The report (pdf), from the Woodrow Wilson International Center for Scholars, reviews an analysis that the US Bureau of Alcohol, Tobacco, Firearms and Explosives (ATF) conducted of weapons from two Guatemalan military bunkers in 2009. One bunker contained firearms and the other explosives and military ordnance.

Using the ATF’s Firearm Tracing System, which can track US-made guns back to their original manufacturer, officials found that 40 percent of the firearms from the bunker are linked to the US. Combined with a few other firearm trace requests previously submitted by the Guatemalan government, 1,687 of the 6,000 firearms analyzed — 28 percent — had been directly imported from the US.

In one noteworthy case, two pistols found at the scene of an apparent attack by the Mexican criminal group, the Zetas, in 2008, in which 11 members of a rival organization were killed including the rival leader, were traced back to a Texas gun store.

Of the explosives and military ordnance examined, the ATF estimated that nearly 85 percent could be traced back to the Guatemalan military itself. However, 46 of 762 items were of US origin, including hand grenades and an anti-tank rocket.

ATF sources told the report’s author, Colby Goodman, that traffickers importing US arms into Guatemala used two main routes: they hid the guns amongst other items in shipping boxes traveling overland through Mexico; or packed them into checked baggage on commercial passenger flights going directly into the country. As is the case with US firearms destined to Mexico, contracting someone else to buy the weapon — a method known as straw purchasing — was a common practice.

An analysis of the 595 guns that could be traced all the way back to first purchase found that Texas, California, and Florida were the top three source states. But other guns were traced back to Georgia, Kansas, Missouri, and Washington. This is a slight contrast to US-Mexico arms trafficking patterns, in which “the majority of purchases occur along the US border,” the report notes. ATF agents said many of those involved in trafficking arms from the US into Guatemala had some kind of human connection in the United States — either US residents or citizens with Guatemalan origins; or Guatemalan nationals working in the US as agricultural workers.

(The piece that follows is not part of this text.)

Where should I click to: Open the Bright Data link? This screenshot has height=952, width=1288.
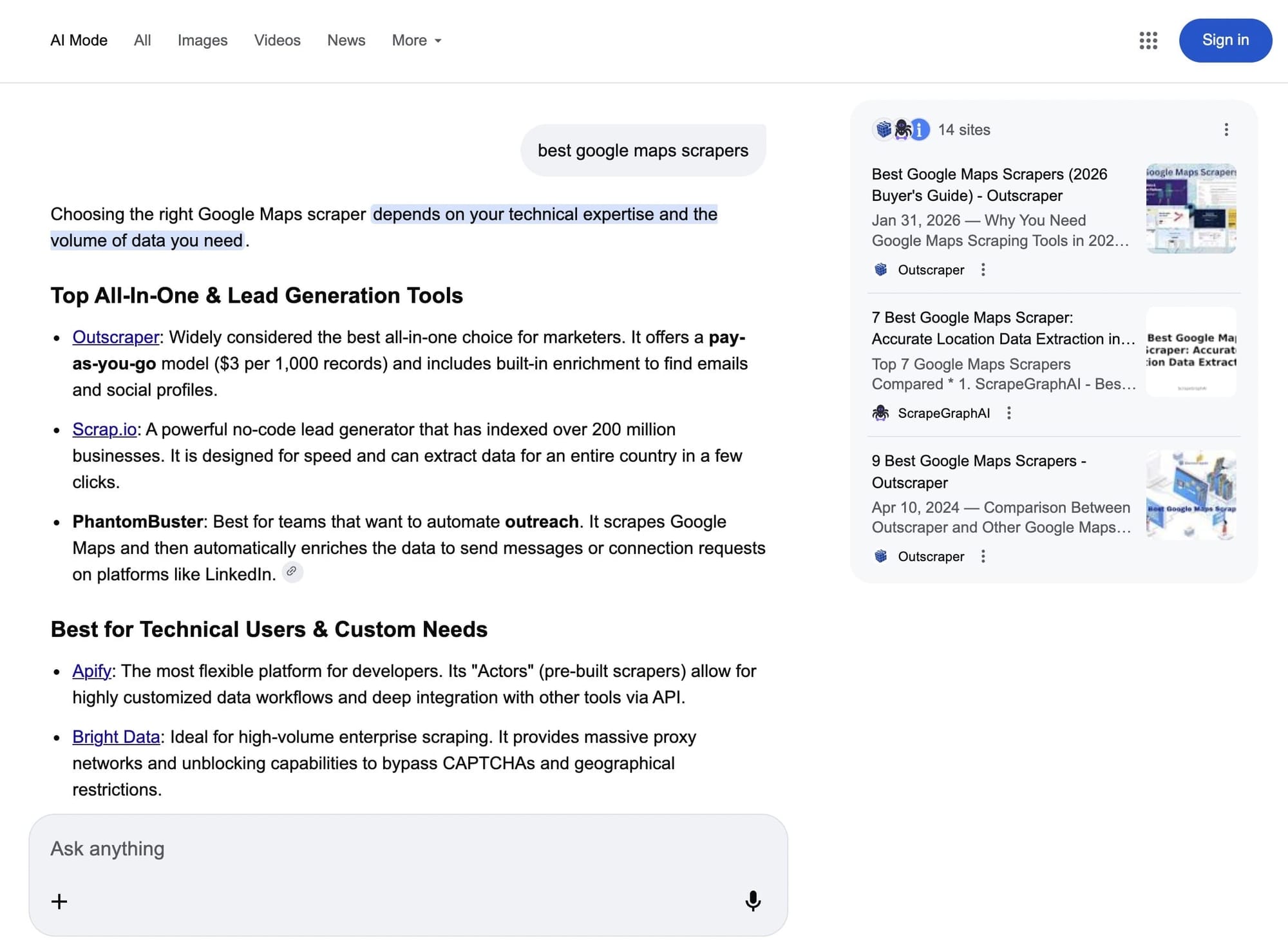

The report observes that Guatemala had the highest average number of homicides committed with firearms in Central America: 81.7 percent between 2004 and 2010. A major driver of this violence is the strategic importance that Guatemala retains in the international trafficking of cocaine, which has seen Mexican groups like the Zetas establish a presence inside a country that is seen as a choke point in the drug’s journey north. 

InSight Crime Analysis

The trafficking of US-manufactured weapons into Mexico has received much attention in recent years, particularly following the so-called “Fast and Furious” scandal in which ATF agents were accused of purposely “walking” guns over the Mexican border in an attempt to track them to their ultimate purchaser. The case blew up when one of these guns was used to kill a US border patrol agent. 

But what happens with weapons in circulation in the Northern Triangle of Honduras, El Salvador and Guatemala — one of the deadliest places on earth — is much more of a mystery. The report’s findings suggest that the trafficking of US weapons into Guatemala has not reached the levels seen in Mexico, where a majority of guns are thought to have come from the US.

It is likely that far more weapons in circulation have their origins in the country’s decades-long civil war, which ended in 1996, as this Stratfor report suggests. And as the Wilson Center report points out, Guatemala had a registered surplus of seven firearms for every soldier in 2010. That same year, it was estimated that at least 27,000 arms from Guatemalan military stockpiles ended up in the hands of criminal groups both there and in Mexico. 

The report does acknowledge its most significant shortcoming: the sample of weapons reviewed is not big enough to give a complete picture of arms trafficking into Guatemala. As a result, the practice could be much more common than suggested by Goodman. Further research would be welcome, with the report suggesting a focus on trafficking by land and sea using shipping and freight forwarding companies, and trafficking dynamics in and between the US, Mexico, and Central America.